*** Block opens ***
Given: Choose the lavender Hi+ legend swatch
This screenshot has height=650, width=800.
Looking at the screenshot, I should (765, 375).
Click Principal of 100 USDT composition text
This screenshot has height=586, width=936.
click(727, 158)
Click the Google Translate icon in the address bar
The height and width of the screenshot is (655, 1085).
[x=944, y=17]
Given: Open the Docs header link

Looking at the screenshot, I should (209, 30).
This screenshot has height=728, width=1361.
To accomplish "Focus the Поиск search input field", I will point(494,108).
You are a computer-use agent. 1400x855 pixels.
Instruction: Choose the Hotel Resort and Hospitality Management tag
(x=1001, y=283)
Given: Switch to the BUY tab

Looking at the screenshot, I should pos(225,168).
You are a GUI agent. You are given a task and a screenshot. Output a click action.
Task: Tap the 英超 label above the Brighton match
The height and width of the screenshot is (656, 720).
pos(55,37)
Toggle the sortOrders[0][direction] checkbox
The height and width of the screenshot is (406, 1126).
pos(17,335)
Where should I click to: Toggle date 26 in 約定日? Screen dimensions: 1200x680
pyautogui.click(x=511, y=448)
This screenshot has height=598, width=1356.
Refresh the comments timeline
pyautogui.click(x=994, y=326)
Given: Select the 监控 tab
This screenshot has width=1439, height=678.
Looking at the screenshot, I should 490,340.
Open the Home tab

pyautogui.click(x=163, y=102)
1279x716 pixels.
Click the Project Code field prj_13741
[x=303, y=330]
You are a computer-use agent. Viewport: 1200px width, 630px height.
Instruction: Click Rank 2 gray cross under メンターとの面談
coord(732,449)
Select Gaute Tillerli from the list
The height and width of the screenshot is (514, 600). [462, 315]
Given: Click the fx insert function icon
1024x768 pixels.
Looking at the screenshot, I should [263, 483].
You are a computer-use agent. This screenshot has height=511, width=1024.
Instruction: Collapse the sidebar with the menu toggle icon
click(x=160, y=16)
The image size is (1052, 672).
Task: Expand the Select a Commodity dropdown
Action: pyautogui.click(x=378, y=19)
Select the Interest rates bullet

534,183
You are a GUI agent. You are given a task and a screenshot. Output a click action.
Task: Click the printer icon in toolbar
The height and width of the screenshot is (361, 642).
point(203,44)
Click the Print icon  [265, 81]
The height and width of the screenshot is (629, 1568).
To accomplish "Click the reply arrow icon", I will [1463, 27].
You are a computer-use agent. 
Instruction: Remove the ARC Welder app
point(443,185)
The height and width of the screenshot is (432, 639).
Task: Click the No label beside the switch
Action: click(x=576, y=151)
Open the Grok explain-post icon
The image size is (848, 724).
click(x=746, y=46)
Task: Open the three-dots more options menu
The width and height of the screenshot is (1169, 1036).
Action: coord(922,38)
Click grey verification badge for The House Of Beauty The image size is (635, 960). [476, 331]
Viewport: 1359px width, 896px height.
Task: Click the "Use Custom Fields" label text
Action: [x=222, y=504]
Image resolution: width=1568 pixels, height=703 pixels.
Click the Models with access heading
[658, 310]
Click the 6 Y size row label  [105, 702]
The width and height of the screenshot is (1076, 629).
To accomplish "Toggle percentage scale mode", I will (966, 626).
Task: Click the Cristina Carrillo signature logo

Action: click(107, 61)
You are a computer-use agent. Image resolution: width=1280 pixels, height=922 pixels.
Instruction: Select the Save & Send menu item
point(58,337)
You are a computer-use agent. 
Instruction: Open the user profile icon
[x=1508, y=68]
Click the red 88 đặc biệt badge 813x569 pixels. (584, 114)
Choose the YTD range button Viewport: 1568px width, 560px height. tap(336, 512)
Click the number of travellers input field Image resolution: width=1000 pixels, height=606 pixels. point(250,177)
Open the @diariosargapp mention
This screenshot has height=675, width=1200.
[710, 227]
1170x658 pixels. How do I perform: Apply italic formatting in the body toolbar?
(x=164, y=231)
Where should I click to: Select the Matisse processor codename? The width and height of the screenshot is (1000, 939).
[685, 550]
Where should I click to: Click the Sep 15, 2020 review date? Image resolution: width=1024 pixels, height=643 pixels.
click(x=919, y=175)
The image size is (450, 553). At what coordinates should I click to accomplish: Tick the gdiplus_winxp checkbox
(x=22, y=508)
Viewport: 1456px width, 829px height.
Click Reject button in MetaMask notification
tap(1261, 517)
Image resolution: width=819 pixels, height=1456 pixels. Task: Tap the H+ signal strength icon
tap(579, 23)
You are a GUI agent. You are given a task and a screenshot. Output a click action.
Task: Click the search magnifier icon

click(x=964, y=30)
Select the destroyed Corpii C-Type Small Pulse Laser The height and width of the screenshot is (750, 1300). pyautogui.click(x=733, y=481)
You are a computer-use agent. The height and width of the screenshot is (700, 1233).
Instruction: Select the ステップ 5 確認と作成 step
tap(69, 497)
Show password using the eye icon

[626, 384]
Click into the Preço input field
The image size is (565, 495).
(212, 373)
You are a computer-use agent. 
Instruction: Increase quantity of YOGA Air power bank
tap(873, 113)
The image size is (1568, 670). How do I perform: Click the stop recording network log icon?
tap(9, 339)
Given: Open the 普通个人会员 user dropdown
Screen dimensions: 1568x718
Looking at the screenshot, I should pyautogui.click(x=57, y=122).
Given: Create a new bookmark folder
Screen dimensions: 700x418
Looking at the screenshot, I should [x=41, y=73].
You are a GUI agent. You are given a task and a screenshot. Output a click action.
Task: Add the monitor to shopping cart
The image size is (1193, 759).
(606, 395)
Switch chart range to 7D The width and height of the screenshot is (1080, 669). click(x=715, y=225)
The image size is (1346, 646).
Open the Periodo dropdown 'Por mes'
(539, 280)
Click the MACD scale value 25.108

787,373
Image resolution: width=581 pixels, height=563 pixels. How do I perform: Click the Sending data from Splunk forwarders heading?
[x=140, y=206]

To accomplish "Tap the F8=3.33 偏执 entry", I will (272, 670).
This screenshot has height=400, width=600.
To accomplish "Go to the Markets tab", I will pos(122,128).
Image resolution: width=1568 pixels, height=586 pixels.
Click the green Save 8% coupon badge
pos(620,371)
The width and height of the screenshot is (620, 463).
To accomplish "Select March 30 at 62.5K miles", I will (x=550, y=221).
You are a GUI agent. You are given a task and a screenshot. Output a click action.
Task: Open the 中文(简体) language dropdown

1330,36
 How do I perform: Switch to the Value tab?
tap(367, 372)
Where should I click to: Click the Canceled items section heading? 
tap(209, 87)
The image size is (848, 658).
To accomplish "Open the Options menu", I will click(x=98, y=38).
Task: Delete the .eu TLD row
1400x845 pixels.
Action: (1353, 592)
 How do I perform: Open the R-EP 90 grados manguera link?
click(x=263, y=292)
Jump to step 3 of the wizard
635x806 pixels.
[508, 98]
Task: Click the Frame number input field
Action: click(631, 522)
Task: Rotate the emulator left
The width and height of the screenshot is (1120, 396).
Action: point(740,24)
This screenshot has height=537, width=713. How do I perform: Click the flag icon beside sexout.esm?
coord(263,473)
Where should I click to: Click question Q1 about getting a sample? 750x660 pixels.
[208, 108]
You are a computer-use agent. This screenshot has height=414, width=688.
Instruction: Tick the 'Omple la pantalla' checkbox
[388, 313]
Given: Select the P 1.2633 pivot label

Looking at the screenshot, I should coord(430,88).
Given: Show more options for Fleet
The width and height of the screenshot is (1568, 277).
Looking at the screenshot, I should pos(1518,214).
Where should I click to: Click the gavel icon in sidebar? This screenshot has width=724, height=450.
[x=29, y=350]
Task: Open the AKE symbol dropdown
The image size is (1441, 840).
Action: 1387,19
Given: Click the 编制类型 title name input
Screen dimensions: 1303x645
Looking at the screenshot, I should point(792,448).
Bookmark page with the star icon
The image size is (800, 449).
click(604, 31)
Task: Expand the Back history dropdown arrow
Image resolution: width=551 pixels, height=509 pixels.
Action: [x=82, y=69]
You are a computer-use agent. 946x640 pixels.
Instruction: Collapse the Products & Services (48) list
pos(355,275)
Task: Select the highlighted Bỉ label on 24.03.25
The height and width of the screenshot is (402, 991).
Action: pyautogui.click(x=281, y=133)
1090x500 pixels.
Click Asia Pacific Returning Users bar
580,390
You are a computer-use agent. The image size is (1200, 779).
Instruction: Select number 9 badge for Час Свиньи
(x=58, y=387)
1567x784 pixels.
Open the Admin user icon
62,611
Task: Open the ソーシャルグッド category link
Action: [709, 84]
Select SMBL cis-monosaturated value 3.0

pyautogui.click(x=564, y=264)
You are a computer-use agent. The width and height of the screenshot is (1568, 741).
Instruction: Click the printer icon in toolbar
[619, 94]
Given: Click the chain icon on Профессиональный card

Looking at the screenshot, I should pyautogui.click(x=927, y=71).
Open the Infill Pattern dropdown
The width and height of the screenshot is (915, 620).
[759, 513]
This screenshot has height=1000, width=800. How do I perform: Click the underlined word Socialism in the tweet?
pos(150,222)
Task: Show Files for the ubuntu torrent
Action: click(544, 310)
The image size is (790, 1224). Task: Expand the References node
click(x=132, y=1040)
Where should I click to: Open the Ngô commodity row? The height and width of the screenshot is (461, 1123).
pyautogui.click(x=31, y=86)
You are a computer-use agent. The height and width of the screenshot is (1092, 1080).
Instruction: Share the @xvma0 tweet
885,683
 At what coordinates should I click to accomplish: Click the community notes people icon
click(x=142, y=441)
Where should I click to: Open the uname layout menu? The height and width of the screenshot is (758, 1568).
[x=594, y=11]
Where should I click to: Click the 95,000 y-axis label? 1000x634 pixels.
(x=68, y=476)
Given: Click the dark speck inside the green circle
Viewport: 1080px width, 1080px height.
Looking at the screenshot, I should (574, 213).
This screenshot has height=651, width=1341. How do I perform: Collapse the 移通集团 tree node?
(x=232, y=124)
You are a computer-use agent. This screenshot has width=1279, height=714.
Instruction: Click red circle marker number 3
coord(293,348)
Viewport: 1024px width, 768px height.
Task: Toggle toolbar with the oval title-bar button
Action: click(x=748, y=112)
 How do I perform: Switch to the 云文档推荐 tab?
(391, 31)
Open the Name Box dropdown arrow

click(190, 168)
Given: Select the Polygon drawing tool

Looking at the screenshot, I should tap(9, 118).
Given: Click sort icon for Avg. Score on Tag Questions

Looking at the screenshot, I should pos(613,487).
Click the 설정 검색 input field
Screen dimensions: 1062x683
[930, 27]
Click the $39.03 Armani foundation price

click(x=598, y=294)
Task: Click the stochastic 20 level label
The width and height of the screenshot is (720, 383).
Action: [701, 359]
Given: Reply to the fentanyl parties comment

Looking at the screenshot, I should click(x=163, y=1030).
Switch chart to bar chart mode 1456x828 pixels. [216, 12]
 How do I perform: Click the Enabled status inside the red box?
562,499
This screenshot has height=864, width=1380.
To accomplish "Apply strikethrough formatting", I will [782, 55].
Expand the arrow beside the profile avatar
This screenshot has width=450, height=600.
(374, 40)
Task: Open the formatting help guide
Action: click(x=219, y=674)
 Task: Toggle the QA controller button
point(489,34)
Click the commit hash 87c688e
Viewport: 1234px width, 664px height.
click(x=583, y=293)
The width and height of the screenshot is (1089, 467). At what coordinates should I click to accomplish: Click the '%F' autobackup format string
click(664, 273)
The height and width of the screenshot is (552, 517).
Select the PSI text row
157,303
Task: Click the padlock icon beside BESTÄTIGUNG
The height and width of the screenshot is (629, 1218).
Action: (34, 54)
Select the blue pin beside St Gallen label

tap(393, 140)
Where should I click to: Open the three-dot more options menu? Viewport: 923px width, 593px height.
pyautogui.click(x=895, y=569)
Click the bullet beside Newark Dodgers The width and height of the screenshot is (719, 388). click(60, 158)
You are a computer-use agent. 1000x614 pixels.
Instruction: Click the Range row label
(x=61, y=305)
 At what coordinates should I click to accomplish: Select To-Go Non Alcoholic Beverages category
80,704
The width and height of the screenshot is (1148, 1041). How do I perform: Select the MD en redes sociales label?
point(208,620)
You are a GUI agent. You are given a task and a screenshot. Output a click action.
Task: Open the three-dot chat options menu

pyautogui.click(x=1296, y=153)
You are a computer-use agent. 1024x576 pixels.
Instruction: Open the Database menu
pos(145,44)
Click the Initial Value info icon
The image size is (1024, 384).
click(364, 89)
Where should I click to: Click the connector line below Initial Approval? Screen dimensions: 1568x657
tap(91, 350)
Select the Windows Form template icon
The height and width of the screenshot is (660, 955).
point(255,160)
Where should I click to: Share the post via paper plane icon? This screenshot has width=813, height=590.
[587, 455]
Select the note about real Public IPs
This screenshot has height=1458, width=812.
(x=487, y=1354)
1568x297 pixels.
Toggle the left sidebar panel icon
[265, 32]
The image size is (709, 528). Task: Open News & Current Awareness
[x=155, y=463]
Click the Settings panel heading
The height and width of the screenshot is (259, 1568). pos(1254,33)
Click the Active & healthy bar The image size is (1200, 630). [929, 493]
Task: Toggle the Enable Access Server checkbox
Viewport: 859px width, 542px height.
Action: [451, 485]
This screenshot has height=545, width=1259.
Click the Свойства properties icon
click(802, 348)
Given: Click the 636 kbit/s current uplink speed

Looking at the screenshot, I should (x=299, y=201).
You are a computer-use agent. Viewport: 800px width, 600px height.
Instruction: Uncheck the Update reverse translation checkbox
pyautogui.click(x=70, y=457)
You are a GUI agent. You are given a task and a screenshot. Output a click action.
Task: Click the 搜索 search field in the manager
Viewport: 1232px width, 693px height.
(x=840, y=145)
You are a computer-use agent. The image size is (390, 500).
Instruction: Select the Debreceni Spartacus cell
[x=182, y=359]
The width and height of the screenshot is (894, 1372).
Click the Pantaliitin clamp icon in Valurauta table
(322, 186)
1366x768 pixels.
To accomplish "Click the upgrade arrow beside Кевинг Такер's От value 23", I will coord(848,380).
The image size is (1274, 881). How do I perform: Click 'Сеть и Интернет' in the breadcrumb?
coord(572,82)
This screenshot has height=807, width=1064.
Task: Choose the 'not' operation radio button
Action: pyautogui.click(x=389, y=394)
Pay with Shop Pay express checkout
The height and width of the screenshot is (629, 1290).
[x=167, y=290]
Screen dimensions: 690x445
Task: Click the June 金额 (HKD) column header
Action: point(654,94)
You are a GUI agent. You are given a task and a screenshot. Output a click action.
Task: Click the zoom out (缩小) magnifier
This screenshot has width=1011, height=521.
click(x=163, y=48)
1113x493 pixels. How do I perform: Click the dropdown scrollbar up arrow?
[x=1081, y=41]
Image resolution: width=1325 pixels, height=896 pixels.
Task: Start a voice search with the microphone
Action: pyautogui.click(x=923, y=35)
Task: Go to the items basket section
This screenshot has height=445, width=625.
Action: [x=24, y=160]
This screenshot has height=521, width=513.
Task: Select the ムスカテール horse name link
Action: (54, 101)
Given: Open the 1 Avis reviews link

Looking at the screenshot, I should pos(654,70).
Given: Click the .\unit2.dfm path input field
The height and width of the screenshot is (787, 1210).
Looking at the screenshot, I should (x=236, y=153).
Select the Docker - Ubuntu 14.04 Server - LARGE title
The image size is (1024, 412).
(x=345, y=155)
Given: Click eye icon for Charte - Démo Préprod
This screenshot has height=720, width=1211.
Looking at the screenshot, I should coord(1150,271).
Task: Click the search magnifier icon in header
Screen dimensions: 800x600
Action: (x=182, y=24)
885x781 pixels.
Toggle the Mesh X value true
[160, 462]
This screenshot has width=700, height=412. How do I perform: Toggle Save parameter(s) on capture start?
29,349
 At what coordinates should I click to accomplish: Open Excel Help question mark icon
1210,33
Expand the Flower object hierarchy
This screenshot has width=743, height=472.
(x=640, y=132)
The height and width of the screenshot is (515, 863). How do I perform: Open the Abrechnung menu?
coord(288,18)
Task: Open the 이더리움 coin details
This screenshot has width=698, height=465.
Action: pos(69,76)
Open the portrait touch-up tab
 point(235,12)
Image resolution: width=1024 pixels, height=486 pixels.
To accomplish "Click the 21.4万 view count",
*** Block closes ***
▶ _DIRECTIONS_
Restate verbatim all lines from the start of the data through the line containing "1279x716 pixels.", with both ends kept.

▶ _ANSWER TO THE PROBLEM_
Given: Choose the lavender Hi+ legend swatch
This screenshot has height=650, width=800.
Looking at the screenshot, I should (765, 375).
Click Principal of 100 USDT composition text
This screenshot has height=586, width=936.
click(727, 158)
Click the Google Translate icon in the address bar
The height and width of the screenshot is (655, 1085).
[x=944, y=17]
Given: Open the Docs header link

Looking at the screenshot, I should (209, 30).
This screenshot has height=728, width=1361.
To accomplish "Focus the Поиск search input field", I will point(494,108).
You are a computer-use agent. 1400x855 pixels.
Instruction: Choose the Hotel Resort and Hospitality Management tag
(x=1001, y=283)
Given: Switch to the BUY tab

Looking at the screenshot, I should pos(225,168).
You are a GUI agent. You are given a task and a screenshot. Output a click action.
Task: Tap the 英超 label above the Brighton match
The height and width of the screenshot is (656, 720).
pos(55,37)
Toggle the sortOrders[0][direction] checkbox
The height and width of the screenshot is (406, 1126).
pos(17,335)
Where should I click to: Toggle date 26 in 約定日? Screen dimensions: 1200x680
pyautogui.click(x=511, y=448)
This screenshot has height=598, width=1356.
Refresh the comments timeline
pyautogui.click(x=994, y=326)
Given: Select the 监控 tab
This screenshot has width=1439, height=678.
Looking at the screenshot, I should 490,340.
Open the Home tab

pyautogui.click(x=163, y=102)
1279x716 pixels.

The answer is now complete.